Para Bolivia, los Juegos Suramericanos Santa Fe 2026 representaron mucho más que una competencia. La delegación llegó con la mirada puesta en el futuro y con un objetivo concreto: aprovechar la experiencia para preparar a una nueva generación de atletas de cara a los Juegos Bolivarianos de La Paz 2029, donde el país será anfitrión.
Así lo explicó Martín Ernesto Judo, jefe de Misión de Bolivia, quien señaló que Santa Fe 2026 funcionó como una instancia para comenzar a proyectar ese próximo desafío. “Es un evento en el cual Bolivia va a ser sede y ahí vamos a poder proyectar el equipo boliviano con esta base”, destacó.
Una generación que empieza a crecer
El ráquetbol aparecía entre las disciplinas más fuertes de Bolivia, aunque el foco de la delegación estaba puesto también en el desarrollo de jóvenes deportistas. Judo explicó que el objetivo era brindarles competencia y experiencia para que pudieran llegar mejor preparados a los próximos ciclos.
“Estamos proyectando la mayor cantidad de atletas jóvenes para que puedan tener un mejor desarrollo el 2029”, señaló. Para el dirigente, ese proceso se construía paso a paso, con la expectativa de que el crecimiento sostenido permitiera alcanzar mejores resultados en los próximos años.
La preparación para Santa Fe había presentado dificultades. Judo reconoció que había sido “muy precaria” y que el Comité Olímpico Boliviano debió asumir responsabilidades adicionales para garantizar la presencia de la delegación. Incluso, varios integrantes viajaron por tierra, incluido el propio jefe de Misión.
A pesar de esas dificultades, Bolivia sostuvo el compromiso de estar presente y aportar a la competencia. “El compromiso y el amor por el deporte y la unión suramericana siempre van a estar muy metidos en el corazón y el sentimiento de Bolivia y del Comité Olímpico Boliviano”, afirmó.

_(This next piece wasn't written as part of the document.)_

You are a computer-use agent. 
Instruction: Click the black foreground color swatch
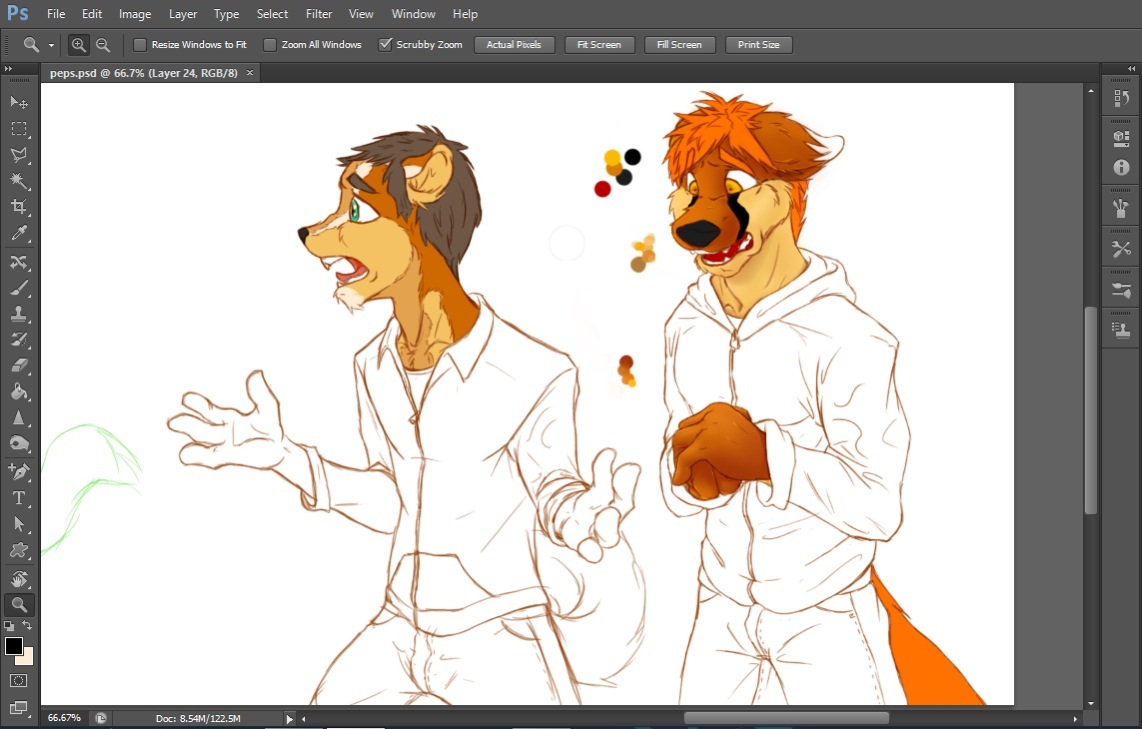14,646
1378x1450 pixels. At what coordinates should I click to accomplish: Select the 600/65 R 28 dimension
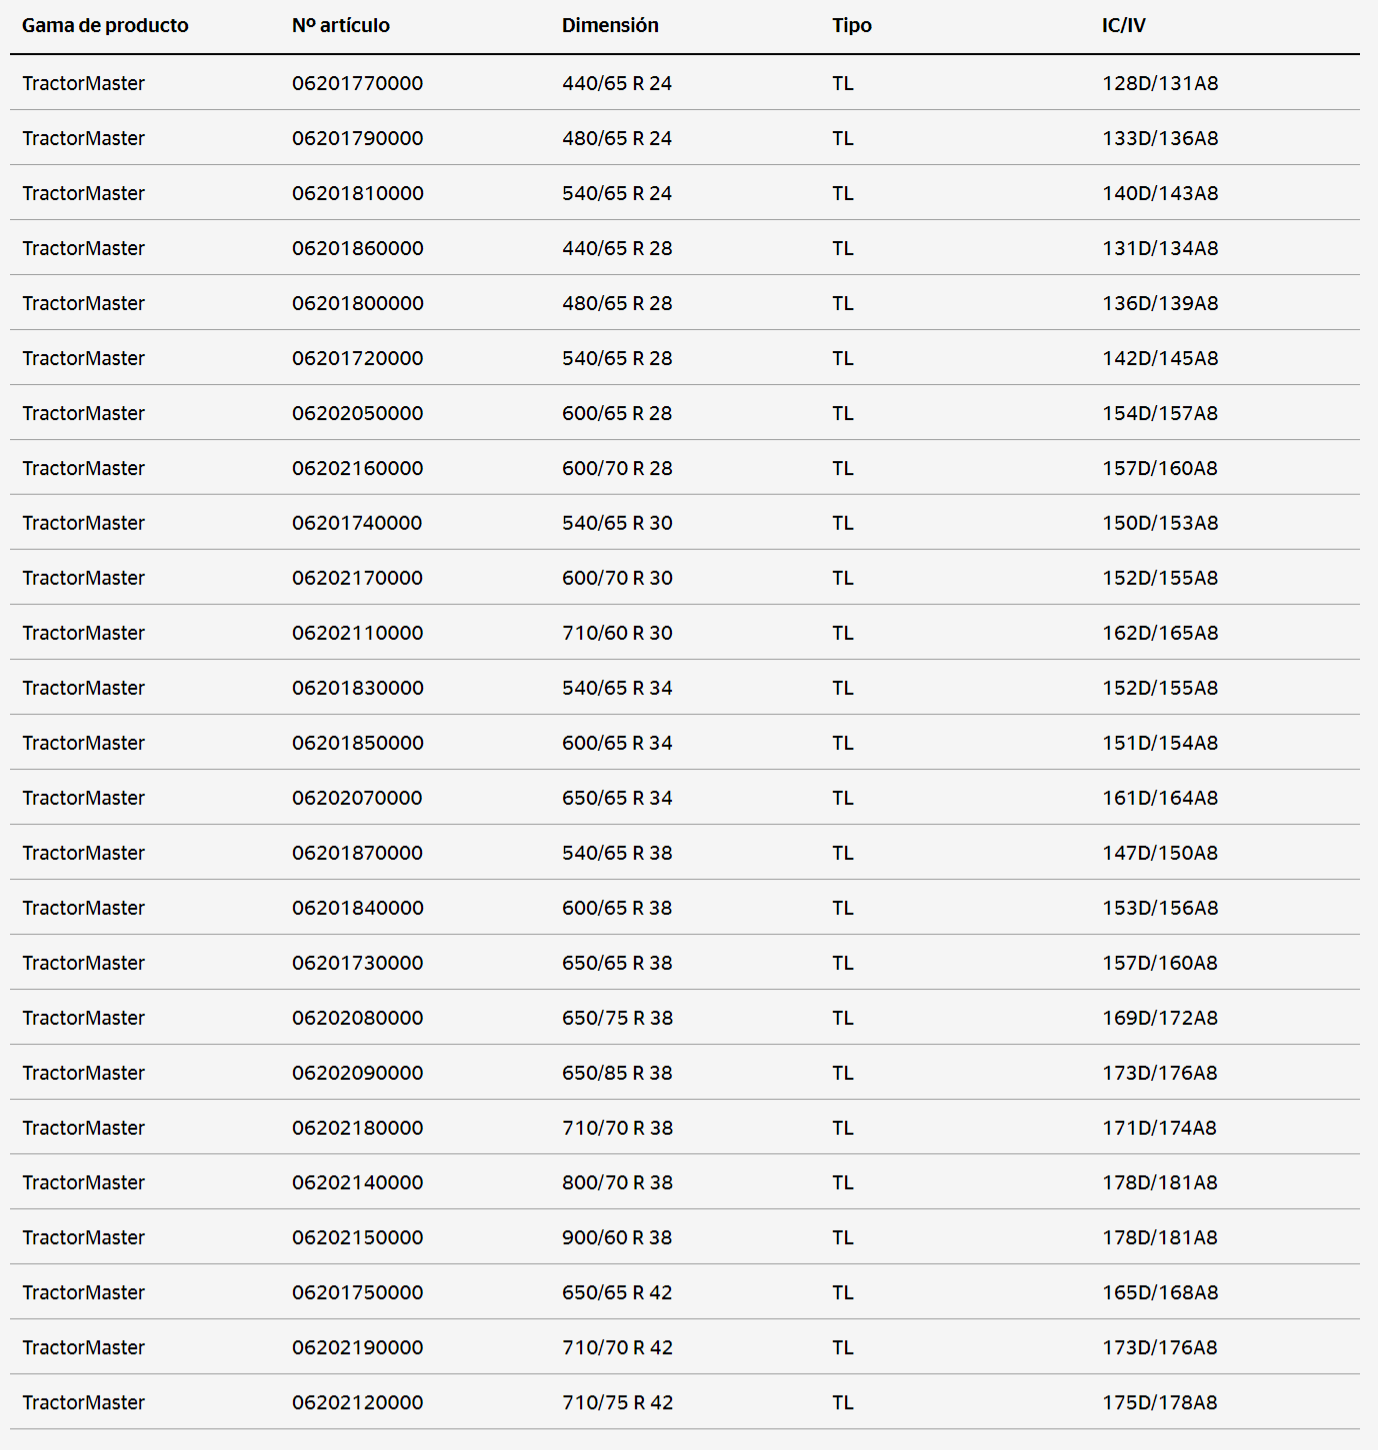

El deporte como puente entre los pueblos
Más allá de los resultados, Judo puso en primer plano uno de los valores que, desde su mirada, deja un evento como Santa Fe 2026: la posibilidad de encontrarse con otros países y construir vínculos a través del deporte.
“El legado principal está en la hermandad que se va desarrollando entre los pueblos de Sudamérica”, sostuvo. Y agregó que el deporte podía convertirse en una herramienta social capaz de unir países y promover la paz.
Durante su estadía, también valoró especialmente el acompañamiento del público. Las tribunas llenas y la presencia de niños y niñas en los escenarios deportivos fueron, para el dirigente boliviano, una señal del impacto que los Juegos podían generar más allá de las medallas.
“No solamente es campeón aquel que tiene una medalla en el pecho”, reflexionó. Para Judo, también lo era quien incorporaba los valores del deporte y los trasladaba a su vida cotidiana: “Los campeones son los que triunfan en la vida con los valores que el deporte te puede enseñar”.
En ese marco, destacó además el trabajo realizado por Santa Fe, Rosario y Rafaela para recibir competencias de esta magnitud. Para Bolivia, esa capacidad de organización convirtió a la provincia en un referente regional y dejó una experiencia que trascendió los resultados deportivos.